Francine parecía dolida.
—Eso es injusto.
—¿Qué cosa? ¿Implicar que es posible que no me lo hayas dicho apenas lo decidiste?
—No. Implicar que todo depende de mí.
—No me estoy lavando las manos —dije—. Sabes lo que siento. Pero también sabes que te apoyaría de principio a fin si me dijeras que quieres quedarte embarazada. —De verdad lo creía. Puede que el mío fuera un doble discurso, pero no podía considerar el nacimiento de un bebé común y corriente como una especie de atrocidad y rehusarme a ser parte de ello.
—Muy bien. Pero ¿qué harás si no es así? —Examinó mi rostro con calma. Pienso que ella ya lo sabía, pero quería que yo lo dijera en voz alta.
—Siempre queda la opción de adoptar —observé con despreocupación.
—Sí, podríamos hacerlo. —Sonrió ligeramente; sabía que eso me hacía perder la habilidad de fingir mucho más rápido que cuando me miraba con superioridad.
Dejé de simular que quedaba algún misterio entre nosotros; ella había adivinado lo que yo pensaba desde el primer momento. Dije:
—No quiero hacer esto y luego descubrir que te sientes estafada en lo que realmente deseabas.
—No me sentiría así —insistió ella—. No descartaría nada. También podríamos tener un hijo natural.
—No sería tan fácil. —No sería como tener padres adictos al trabajo, o un hermano o hermana normales compitiendo por la atención.

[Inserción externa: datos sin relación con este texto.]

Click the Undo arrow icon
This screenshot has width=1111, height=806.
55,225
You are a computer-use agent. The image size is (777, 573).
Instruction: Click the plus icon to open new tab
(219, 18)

—¿Sólo quieres hacer esto si te puedo prometer que es el único hijo que tendremos en la vida? —Francine meneó la cabeza—. No voy a prometerte algo así. No tengo intención de hacerme esa operación en el futuro cercano, pero no pienso jurarte que no cambiaré de opinión. Ni voy a jurarte que, si lo hacemos, no influirá en nada de lo que ocurra después. Será un factor. ¿Cómo podría no serlo? Pero no lo bastante importante como para incluir ni descartar nada.
Aparté la mirada hacia las hileras de mesas, hacia todos los estudiantes envueltos en sus propias preocupaciones. Ella tenía razón; me estaba comportando de manera irrazonable. Quería que esta fuese una elección sin ningún aspecto negativo, una manera de aprovechar al máximo nuestra situación, pero nadie podía garantizar algo así. Sería un juego de azar, como todo lo demás.
Miré nuevamente a Francine.
—Está bien; ya no intentaré convencerte. Lo que quiero hacer en este momento es seguir adelante y construir el Procs. Y cuando esté terminado, si estamos seguros de que es confiable… quiero que criemos un hijo con él. Quiero que criemos una IA.